Remember, Hadoop traces its roots to Internet search engine companies -- Yahoo for Hadoop, Google for MapReduce. Their primary need is for computationally lightweight and very fast algorithms. And yes, these companies think in terms of many thousands of servers, so "optimization" means something very different for Google than for a typical enterprise. Heck, these guys build data centers near power plants to get a break on electrical costs, and they custom design servers and have them built to spec. Still, enterprise CIOs can learn a few things.
First, for search providers, the bottleneck is typically not the CPU. Rather, they're dealing with a throughput problem -- hit every URL on the web and sort matches for the best response to a particular query. That tells us that the trick is finding a high-throughput system that has a good CPU engine while remaining cost-effective, in both initial price and power consumption.
The problem is that today's state-of-the-art chips typically chew up about 130 watts, for Intel's line -- more in the RISC line. They're typically clocked as fast as possible to achieve maximum per-core performance, and vendors load each chip with 12 to 16 cores. Intel's current top offerings run at about 3.4 GHz with 15 cores per socket, and the ability to address up to 1.5 TB of memory per socket.
Systems like that are not what search engine companies buy. Rather, these chips are designed to work in servers with as many as 32 sockets and compete with proprietary Unix systems like HP Itanium, IBM Power8, and Sun/Oracle Sparc T5. At least at their maximum chip count configurations, they solve different problems than Hadoop clusters.
Now, if you ratchet back about 1 GHz from the clock speed, going from 3.5 to 2.5 GHz, and drop the number of cores from 15 to either eight or six in Intel's Ivy Bridge line, two good things happen. First, the retail price of the chip drops from about $6,000 to $600, and second, power consumption ebbs, from 155 watts to 60 to 70 watts per socket. Systems in this midrange category will use, for example, a quad-channel DDR-3 memory configuration running at 1.6 or 1.866 GHz. Quad-core chips in the Ivy Bridge line are affordable, and that's reflected in the server cost.

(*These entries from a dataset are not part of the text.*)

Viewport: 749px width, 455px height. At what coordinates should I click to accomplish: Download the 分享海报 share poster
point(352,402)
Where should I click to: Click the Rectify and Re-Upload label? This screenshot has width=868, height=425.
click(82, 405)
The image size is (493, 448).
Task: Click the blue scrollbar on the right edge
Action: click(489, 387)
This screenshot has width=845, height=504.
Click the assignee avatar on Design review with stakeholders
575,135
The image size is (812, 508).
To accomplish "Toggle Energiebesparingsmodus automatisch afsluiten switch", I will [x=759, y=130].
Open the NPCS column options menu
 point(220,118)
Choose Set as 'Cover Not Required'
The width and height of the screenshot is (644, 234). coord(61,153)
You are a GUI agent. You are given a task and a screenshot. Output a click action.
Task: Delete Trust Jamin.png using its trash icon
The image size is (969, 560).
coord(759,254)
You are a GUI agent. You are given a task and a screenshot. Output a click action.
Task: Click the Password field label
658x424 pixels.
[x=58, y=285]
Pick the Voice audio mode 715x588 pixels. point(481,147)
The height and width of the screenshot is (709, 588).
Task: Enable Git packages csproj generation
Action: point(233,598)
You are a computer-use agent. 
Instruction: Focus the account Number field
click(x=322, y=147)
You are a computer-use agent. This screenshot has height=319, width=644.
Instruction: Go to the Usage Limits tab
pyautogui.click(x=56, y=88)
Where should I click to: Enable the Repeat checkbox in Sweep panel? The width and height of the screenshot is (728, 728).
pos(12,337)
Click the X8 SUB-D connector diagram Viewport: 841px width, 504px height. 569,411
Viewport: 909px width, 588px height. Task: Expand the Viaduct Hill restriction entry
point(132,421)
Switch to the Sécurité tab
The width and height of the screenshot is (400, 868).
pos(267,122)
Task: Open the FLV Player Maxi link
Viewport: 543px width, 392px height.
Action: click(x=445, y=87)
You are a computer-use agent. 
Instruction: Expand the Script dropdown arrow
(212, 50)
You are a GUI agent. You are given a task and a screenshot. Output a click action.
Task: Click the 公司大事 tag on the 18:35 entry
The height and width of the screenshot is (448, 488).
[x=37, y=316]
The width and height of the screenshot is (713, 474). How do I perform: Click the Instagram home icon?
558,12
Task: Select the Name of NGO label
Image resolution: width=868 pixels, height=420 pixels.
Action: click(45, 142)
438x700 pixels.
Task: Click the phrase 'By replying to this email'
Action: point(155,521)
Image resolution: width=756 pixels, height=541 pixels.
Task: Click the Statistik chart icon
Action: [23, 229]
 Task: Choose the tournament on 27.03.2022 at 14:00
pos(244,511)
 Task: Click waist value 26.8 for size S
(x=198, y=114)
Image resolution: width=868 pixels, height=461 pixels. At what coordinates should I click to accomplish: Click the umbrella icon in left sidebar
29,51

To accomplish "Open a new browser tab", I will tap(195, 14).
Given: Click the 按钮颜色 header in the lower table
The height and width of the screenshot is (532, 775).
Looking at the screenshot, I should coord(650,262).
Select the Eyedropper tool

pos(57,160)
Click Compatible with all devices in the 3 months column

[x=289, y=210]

A typical server appropriate for an Internet search company is equivalent to a 2U system with eight to 12 3-TB to 4-TB SATA drives, a total memory configuration in the 96 GB range, and either four 1-Gbps or two 10-Gbps Ethernet ports. Ask your incumbent server vendor for such a system and you'll likely find it doesn't support that many drives in a 2U box, and it'll want to include RAID controllers as well as management cards and redundant power supplies.
Don't bite -- Hadoop takes care of failures at the software level, so those RAID controllers, redundant power supplies, and out-of-band management systems are just extra costs. The place to spend money in a Hadoop cluster is for fairly fat memory configurations as well as enterprise-class hard drives, since they're the top source of failure.
If you're used to the drive power demand rates of a few years ago, the idea of stuffing 12 or more drives into a system would seem to dwarf concerns about processor power consumption. That's not true today. Typical 3-TB or 4-TB drives running at 5,400 to 7,200 RPMs will consume less than 10 watts in fully active mode and less than 8 watts when idle. Since reading from disk is the biggest source of latency and bottlenecks, it's worth considering 7,200-RPM drives. Packing nearly 100 GB of memory into the server will take some power, too. But because RAM speed is improved by better fabrication processes, you'll find that faster RAM doesn't necessarily use more power. In fact, power usage for RAM is typically 0.5 to 1 watt per gigabyte. So the worst case for our 96-GB configuration is an additional 96 watts. Networking too will consume power -- a dual 10-Gbps Ethernet card could draw as much as 16 watts, though 10 watts is more common. The typical quad 1-Gbps Ethernet card uses about half that much.
What's in a name (node)? The commodity setup we recommend above applies only to the data nodes in your Hadoop 1.0 system. The name node, in contrast, is a single point of failure. Its loss would be very bad news for your Hadoop cluster. Therefore, it should be treated more like a typical enterprise server and storage system. You might trust Hadoop's redundancy to protect data at the data node, but at the name node, you need that RAID protection, backups, and if possible a high-availability arrangement with a second passive server.
There are many ways to solve the name node problem, including use of an external SAN with typical data protection characteristics, like snapshot capability and regular backups. The system itself doesn't need to be more powerful than the data nodes, but there can be an advantage to faster networking, so even if you use 10-Gbps Ethernet nowhere else, it may be worthwhile on the name node.